--- RECORDS TO USE Enclosed Below ---

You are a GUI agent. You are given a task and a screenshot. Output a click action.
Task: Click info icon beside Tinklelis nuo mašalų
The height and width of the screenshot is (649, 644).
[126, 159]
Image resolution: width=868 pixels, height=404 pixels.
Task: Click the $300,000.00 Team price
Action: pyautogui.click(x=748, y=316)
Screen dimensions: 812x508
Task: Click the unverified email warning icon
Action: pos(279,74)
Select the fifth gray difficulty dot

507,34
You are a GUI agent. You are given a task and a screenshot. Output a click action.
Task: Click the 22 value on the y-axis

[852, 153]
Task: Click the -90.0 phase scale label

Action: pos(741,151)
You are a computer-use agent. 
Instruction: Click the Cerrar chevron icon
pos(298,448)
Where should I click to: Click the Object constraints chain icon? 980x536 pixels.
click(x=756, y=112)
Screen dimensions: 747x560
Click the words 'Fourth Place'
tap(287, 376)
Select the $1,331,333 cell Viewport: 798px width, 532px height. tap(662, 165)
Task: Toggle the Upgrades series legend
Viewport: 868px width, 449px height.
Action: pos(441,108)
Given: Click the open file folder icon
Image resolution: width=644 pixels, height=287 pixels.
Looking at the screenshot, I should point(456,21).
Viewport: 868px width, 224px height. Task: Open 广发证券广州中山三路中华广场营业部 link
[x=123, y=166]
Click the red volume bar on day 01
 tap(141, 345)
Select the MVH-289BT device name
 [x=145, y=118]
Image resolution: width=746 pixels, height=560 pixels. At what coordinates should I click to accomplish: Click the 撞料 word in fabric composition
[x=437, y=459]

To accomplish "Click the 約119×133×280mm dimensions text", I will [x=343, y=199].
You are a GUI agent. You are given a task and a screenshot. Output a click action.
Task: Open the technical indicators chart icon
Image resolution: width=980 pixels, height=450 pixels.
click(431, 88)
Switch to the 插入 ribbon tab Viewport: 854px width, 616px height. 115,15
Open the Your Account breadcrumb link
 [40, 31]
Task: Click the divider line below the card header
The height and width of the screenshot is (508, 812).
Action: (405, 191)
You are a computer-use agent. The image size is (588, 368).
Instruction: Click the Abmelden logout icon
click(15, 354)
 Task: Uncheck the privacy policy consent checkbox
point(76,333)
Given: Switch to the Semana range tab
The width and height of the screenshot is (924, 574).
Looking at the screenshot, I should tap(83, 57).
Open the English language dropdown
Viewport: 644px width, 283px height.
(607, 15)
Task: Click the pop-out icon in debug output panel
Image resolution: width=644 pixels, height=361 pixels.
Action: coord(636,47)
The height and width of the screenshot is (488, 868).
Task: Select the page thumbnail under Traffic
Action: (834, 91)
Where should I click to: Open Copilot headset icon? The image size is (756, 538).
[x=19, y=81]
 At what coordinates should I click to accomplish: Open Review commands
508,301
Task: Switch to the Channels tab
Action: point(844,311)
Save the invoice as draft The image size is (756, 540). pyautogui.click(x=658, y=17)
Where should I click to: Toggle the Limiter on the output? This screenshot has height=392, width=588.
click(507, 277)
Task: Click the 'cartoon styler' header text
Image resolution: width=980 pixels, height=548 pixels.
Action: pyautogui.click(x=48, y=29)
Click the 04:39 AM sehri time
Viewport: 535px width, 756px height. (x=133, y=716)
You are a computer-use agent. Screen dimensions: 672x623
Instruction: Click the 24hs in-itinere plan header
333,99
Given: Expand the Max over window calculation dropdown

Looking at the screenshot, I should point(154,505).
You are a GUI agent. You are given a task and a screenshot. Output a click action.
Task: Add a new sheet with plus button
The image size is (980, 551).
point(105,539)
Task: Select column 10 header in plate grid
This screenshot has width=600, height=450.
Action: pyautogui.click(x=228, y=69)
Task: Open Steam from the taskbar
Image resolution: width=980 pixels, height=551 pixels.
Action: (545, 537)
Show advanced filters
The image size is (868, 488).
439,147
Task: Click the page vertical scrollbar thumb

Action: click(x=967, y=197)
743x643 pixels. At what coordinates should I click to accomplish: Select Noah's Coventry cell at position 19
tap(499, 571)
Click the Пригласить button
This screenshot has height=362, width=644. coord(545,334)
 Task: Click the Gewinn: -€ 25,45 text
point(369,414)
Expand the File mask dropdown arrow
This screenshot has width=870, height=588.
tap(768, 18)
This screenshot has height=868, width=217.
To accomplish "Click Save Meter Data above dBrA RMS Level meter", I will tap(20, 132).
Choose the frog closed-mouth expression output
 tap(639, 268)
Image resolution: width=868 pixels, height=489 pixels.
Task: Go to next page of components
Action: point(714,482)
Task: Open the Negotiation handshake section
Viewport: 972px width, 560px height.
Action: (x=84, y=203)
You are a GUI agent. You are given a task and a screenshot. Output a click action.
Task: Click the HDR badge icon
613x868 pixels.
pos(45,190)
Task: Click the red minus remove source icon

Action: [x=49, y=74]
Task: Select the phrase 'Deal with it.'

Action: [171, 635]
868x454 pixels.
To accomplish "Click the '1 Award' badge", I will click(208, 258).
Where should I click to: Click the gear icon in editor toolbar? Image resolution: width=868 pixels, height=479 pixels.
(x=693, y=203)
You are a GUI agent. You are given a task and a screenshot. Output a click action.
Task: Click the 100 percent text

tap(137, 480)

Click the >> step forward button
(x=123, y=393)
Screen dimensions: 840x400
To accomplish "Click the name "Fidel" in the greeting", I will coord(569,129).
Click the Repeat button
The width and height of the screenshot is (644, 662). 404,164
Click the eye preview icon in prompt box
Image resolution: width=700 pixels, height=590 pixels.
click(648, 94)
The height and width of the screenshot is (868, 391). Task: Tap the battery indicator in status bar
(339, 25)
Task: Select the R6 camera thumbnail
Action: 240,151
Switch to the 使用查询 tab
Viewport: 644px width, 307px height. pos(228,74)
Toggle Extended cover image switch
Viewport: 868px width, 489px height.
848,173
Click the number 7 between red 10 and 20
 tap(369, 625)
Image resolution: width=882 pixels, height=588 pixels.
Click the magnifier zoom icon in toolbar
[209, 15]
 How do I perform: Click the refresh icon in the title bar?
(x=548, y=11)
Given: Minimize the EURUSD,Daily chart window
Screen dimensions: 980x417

--- End of Enclosed RECORDS TO USE ---

-- TO DO --
Only lines that include "computer" belong in the answer; return them from the entries above.

-- RESULT FOR THIS EXERCISE --
You are a computer-use agent. 
You are a computer-use agent. The image size is (588, 368).
You are a computer-use agent. Screen dimensions: 672x623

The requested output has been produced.